The yacht was overhauled and upon completion, was assigned to the 1st Naval District based at Boston, Massachusetts and designated the flagship. Aztecs duties comprised naval facilities inspections and escorting submarines from Boston to New London, Connecticut, and troopships to Halifax, Nova Scotia. The vessel also patrolled the Grand Banks off Newfoundland. Aztec was decommissioned on 15 March 1919 and returned to A.C. Burrage on 7 August 1919. Aztec remained in Burrage's possession until his death in 1931. Following his death, the yacht was laid up at Boston and remained there until 1940.

===Canadian service===
After failing to acquire any British vessels at the outset of the Second World War for auxiliary purposes, the Royal Canadian Navy discreetly searched the American market for suitable ships. However, American law prevented the sale of ships for possible use in the war to any of the belligerents. The Canadian Navy requisitioned unsuitable Canadian yachts and had their respective owners go the United States and buy those ships the Navy wanted as replacements. Once the ships arrived in Canada, the navy then returned the original yachts and requisitioned the new ones. Aztec was one such ship and was acquired by the Royal Canadian Navy on 28 May 1940.

Initially carrying the pennant number S10 and later Z10, she was commissioned as Beaver into the Royal Canadian Navy on 4 April 1941 at Halifax, Nova Scotia. After commissioning, the ship was assigned to the Halifax Local Defence Force. Deployed mainly as a radar training ship, the vessel transferred briefly to the local force operating out of Saint John, New Brunswick and then Sydney Force, operating from Sydney, Nova Scotia as a local patrol vessel at the end of 1942.
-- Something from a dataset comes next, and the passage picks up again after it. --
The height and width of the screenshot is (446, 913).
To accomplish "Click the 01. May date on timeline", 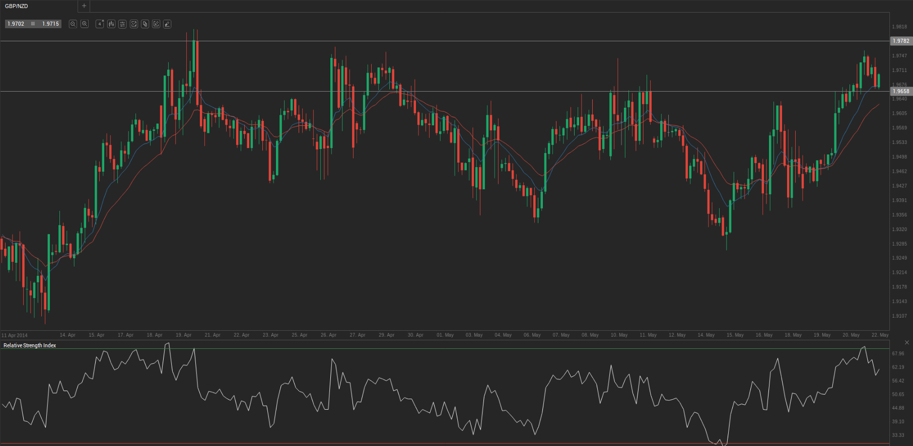I will pos(445,335).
On 27 December 1942, Beaver underwent a refit at Halifax. Returning to service, the ship was ordered to Digby, Nova Scotia to become a training ship for the defensively equipped merchant ship (DEMS) gunners and, later, seamanship training. Beaver underwent another refit at Halifax from 9 February until 24 June 1944. The vessel served as a personnel transport between Halifax and St. John's, Newfoundland until serious defects sent the ship to the dockyard for repair. Due to the age and condition of the vessel, Beaver was not repaired and was paid off on 17 October 1944. On 13 July 1945, the vessel was declared surplus and on 25 August, was handed over to the War Assets Corporation for disposal. She was sold in 1946 to Wentworth N. MacDonald and in 1956 was scrapped. The ship was given the battle honour "Atlantic 1942" for her service in during World War II.